You have a fatherland, and it will doubtless no longer be a land of exile in which you recognize only masters or companions in misfortune, the former distributing, the latter receiving contempt and insults. Your sobs of pain were punished like cries of rebellion. Placed between daggers and death that unhappy countryside was often drenched with your tears, sometimes tinted with your blood.
You have a fatherland, and doubtless happiness will shine on those places that witnessed your birth. In peace you will then taste the fruits of the fields that you have cultivated without trouble. Then will be filled the gap that – placing at a great distance from each other the children of a same father – silenced nature’s voice and broke the ties of fraternity.

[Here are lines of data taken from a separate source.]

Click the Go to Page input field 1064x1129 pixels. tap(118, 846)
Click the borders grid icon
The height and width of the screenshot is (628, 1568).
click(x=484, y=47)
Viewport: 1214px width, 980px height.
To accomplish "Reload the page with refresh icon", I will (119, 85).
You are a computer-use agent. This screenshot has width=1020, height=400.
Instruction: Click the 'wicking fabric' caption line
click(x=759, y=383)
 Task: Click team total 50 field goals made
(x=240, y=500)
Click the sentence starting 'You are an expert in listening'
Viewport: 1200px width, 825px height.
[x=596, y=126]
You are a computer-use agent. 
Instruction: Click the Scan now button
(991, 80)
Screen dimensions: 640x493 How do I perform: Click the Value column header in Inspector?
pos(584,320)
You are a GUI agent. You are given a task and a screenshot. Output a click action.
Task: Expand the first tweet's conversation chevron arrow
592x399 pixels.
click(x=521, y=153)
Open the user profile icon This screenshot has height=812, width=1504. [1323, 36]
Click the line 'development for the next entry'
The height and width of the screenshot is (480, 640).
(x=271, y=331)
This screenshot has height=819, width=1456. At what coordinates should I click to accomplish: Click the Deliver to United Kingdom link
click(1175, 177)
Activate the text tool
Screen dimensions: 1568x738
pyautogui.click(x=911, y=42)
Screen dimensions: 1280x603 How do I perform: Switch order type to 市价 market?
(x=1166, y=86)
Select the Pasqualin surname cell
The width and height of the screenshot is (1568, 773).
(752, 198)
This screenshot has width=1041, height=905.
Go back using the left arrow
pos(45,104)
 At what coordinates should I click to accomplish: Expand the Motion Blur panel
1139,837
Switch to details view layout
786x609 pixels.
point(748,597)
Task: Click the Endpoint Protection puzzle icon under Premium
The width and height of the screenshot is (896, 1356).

Then the chaste sweetness of the conjugal union will replace the filthy explosions of debauch, which was an insult to the majesty of morality.
And by what strange overturning of reason was it shameful for a white to wed a woman of color, when there was no dishonor in living with her in the crudest libertinage? The more denuded a man is of virtues, the more he seeks to surround himself with frivolous distinctions. And what an absurdity to want to base merit on the nuances of skin, on the more or less brown tincture of a face! The thinking man sometimes blushes at being a man when he sees his like blinded by such a delirium. But since pride unfortunately is the most tenacious of passions, the reign of prejudice has been prolonged, for man seems not to be able to attain truth until he has exhausted all of errors possibilities.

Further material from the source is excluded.